Task requirements: List every line of the lines below that contains the word "with". Case counts.

The records:
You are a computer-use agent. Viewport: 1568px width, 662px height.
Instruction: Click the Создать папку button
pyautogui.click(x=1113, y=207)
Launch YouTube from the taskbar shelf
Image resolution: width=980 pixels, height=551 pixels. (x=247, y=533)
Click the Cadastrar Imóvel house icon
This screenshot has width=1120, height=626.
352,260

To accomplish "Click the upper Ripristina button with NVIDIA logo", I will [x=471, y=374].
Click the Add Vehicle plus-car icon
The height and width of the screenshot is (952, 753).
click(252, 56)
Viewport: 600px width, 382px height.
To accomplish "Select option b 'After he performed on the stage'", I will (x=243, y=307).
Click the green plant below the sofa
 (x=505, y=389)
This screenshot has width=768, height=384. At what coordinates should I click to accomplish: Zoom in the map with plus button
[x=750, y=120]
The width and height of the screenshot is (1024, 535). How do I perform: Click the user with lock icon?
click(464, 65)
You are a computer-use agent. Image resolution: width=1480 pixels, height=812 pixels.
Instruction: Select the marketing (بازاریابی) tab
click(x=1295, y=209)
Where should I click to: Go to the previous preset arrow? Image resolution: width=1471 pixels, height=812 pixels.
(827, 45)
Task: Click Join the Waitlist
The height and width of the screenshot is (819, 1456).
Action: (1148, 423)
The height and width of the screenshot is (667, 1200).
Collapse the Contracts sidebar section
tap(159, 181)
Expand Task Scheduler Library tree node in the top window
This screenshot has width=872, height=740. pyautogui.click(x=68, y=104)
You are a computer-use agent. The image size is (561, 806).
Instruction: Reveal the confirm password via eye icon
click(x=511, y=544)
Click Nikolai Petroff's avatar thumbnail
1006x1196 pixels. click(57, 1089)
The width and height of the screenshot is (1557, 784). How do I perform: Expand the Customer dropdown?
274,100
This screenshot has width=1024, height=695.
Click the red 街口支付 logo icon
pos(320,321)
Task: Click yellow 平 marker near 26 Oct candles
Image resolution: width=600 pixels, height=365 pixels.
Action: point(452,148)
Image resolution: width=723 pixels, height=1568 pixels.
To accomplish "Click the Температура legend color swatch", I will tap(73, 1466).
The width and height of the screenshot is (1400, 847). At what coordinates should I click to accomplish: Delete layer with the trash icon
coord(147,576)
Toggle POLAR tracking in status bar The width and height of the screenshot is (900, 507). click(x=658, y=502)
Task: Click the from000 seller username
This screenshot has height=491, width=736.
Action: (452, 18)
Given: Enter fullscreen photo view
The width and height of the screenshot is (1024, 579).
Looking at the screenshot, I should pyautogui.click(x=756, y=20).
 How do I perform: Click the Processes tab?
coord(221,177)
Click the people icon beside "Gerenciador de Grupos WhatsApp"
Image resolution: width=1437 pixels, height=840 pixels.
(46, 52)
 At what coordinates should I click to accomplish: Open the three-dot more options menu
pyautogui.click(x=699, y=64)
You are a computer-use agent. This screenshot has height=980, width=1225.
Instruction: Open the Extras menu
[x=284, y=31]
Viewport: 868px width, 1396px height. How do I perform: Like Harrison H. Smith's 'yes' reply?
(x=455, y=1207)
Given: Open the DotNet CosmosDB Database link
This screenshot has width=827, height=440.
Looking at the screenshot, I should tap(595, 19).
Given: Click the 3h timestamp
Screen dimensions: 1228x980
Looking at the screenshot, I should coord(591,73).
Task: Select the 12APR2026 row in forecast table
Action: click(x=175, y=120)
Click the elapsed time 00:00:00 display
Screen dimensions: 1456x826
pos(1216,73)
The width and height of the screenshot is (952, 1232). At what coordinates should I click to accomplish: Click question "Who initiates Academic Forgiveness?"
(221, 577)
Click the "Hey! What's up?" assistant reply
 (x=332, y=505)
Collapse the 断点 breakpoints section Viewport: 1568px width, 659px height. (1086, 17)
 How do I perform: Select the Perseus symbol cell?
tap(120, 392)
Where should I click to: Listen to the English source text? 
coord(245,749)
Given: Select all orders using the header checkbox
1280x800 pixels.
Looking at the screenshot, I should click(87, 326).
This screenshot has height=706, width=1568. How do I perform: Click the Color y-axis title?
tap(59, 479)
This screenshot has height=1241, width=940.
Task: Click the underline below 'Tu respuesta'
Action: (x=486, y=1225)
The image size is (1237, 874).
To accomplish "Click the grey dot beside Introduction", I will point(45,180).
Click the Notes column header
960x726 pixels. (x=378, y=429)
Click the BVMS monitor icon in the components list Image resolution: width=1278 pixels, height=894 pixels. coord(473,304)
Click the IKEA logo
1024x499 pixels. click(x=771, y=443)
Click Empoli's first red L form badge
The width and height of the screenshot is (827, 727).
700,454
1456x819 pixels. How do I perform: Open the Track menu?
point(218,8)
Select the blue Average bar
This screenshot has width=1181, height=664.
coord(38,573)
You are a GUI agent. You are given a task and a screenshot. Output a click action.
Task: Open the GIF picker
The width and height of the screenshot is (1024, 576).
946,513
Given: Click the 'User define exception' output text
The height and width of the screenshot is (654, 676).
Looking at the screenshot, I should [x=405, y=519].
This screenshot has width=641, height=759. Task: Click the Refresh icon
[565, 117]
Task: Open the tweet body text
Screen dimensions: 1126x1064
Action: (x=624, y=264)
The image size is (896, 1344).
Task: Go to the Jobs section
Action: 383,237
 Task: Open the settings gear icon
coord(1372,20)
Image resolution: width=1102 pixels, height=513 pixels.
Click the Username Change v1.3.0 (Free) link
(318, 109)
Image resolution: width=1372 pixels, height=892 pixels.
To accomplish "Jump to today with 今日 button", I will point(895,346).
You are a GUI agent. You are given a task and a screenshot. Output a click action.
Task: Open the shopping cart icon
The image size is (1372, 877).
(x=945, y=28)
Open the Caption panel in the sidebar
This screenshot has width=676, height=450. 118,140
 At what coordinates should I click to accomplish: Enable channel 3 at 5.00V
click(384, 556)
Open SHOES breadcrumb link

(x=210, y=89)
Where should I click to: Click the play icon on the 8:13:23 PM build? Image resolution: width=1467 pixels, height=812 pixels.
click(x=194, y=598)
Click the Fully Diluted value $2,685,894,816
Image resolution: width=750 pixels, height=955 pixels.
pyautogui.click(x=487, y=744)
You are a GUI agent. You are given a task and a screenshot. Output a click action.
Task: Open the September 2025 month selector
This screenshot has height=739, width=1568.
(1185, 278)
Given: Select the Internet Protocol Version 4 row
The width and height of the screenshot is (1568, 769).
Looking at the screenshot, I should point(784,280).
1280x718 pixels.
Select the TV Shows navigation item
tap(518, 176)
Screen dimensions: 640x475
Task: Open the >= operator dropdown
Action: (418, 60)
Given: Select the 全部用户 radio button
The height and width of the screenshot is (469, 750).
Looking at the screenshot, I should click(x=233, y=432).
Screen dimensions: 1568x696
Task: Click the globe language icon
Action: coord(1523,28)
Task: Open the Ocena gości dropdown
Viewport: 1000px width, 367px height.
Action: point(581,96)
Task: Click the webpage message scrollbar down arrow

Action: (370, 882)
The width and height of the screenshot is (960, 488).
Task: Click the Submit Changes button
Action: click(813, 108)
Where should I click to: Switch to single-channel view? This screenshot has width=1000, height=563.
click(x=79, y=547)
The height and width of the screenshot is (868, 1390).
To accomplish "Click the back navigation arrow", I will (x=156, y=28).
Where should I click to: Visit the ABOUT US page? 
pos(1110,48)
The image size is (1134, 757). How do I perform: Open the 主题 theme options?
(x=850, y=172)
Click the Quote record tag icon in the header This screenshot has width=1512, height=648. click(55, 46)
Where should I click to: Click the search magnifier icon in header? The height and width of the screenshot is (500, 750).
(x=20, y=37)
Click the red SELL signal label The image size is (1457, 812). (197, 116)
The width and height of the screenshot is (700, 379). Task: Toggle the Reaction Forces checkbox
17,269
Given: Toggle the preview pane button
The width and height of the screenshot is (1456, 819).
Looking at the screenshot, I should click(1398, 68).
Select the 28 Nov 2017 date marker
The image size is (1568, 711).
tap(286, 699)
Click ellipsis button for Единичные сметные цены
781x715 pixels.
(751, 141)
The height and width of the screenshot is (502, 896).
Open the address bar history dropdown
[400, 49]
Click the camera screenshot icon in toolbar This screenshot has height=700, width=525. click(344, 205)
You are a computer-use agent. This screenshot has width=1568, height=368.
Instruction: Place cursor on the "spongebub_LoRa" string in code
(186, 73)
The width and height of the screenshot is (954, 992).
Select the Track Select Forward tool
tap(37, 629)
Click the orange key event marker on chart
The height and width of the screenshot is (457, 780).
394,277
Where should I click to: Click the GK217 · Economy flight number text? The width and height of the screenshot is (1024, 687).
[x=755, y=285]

Finished task:
To accomplish "Click the upper Ripristina button with NVIDIA logo", I will [x=471, y=374].
This screenshot has width=768, height=384. At what coordinates should I click to accomplish: Zoom in the map with plus button
The width and height of the screenshot is (1024, 535). How do I perform: Click the user with lock icon?
The width and height of the screenshot is (1400, 847). At what coordinates should I click to accomplish: Delete layer with the trash icon
To accomplish "Jump to today with 今日 button", I will point(895,346).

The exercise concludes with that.